No seu texto, Issacharoff lembrava ter nascido um mês antes de Yitzhak Rabin ter sido assassinado por um judeu de extrema-direita que conseguiu liquidar os esforços de paz que o então primeiro-ministro de Telavive conduzia, no âmbito dos Acordos de Oslo. Eu, um português que tem a idade do Estado israelita tal como hoje o conhecemos, e que toda a vida só acompanhou de longe as sucessivas tragédias israelo-palestinianas, sinto-me na obrigação de recordar a enorme responsabilidade que a Europa tem na falta de solução de um conflito que nunca parou de ressuscitar das suas cinzas e de se eternizar em novas cenografias, sempre mais mortíferas do que as anteriores.

Foram os pogroms na Europa Oriental e na Rússia que no séc. XIX alimentaram o sionismo; foi a declaração de Balfour de 1917 que prometeu um lar israelita na Palestina; foram o Holocausto e o anti-semitismo europeu que geraram o Estado judeu; foi da luta contra o protectorado britânico que ele nasceu. Hoje, 75 anos depois da criação de Israel, não é tolerável que a União Europeia, através da sua Comissão, do seu Conselho de chefes de Estado e de Governo e do seu Parlamento, não se empenhe, desde 7 de Outubro, em repor sobre a mesa, com total veemência, a soma de resoluções da ONU sobre a coexistência de Israel e da Palestina, a obrigação extrema de as fazer respeitar e de não entregar o futuro da região aos fanáticos de ambas as partes, que, de momento, o tomaram em mãos.

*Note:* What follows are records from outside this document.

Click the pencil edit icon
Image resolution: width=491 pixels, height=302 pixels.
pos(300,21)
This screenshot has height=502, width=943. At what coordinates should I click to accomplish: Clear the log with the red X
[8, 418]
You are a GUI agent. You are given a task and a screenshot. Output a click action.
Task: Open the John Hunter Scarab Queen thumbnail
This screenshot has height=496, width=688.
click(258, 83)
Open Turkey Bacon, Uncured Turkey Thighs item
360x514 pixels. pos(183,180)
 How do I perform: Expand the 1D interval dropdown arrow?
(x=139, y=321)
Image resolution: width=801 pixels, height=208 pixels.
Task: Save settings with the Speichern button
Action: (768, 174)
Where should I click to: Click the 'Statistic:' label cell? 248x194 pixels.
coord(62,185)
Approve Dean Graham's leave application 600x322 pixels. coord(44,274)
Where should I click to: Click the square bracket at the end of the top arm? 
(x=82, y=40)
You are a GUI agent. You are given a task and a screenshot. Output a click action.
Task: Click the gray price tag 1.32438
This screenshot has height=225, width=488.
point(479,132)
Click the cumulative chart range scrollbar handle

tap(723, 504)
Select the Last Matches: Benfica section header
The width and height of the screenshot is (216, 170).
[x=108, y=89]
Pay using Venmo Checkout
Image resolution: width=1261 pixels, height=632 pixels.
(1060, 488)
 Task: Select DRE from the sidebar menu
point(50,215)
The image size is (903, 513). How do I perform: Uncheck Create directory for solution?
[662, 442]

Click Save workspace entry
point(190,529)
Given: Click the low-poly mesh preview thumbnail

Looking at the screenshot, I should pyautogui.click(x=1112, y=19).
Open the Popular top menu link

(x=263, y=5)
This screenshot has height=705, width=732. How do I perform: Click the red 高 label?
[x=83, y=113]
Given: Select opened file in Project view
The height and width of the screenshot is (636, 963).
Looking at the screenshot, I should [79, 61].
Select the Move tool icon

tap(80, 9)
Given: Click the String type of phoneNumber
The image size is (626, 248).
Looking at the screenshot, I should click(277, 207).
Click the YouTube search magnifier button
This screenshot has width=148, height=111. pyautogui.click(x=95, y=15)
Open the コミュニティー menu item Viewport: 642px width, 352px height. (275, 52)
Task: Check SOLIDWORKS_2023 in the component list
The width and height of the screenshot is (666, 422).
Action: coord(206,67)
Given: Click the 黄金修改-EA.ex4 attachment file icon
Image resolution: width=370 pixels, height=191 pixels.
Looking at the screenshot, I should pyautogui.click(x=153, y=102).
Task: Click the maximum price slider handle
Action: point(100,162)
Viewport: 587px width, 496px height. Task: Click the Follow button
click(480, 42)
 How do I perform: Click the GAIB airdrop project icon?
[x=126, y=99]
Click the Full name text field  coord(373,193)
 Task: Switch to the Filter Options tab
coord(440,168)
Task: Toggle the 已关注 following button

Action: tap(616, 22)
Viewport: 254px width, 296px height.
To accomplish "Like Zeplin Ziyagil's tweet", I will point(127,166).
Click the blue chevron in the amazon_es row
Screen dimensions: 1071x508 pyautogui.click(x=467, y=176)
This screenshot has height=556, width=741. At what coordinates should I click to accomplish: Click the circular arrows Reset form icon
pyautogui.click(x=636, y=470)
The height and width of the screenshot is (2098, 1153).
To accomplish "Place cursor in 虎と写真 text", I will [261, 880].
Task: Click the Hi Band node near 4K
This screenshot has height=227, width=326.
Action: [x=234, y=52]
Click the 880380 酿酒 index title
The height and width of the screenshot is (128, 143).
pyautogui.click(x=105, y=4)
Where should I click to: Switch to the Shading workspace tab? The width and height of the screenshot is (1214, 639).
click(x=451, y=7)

A política europeia para a questão israelo-palestiniana não pode limitar-se a sustentar o direito de Israel a defender-se dos terrorismos islamistas e à promessa de triplicar o apoio humanitário à Palestina, o que só alimenta os status quo locais. Tem de exprimir com clareza um futuro desejável para a região e de agir deliberadamente para o tornar possível.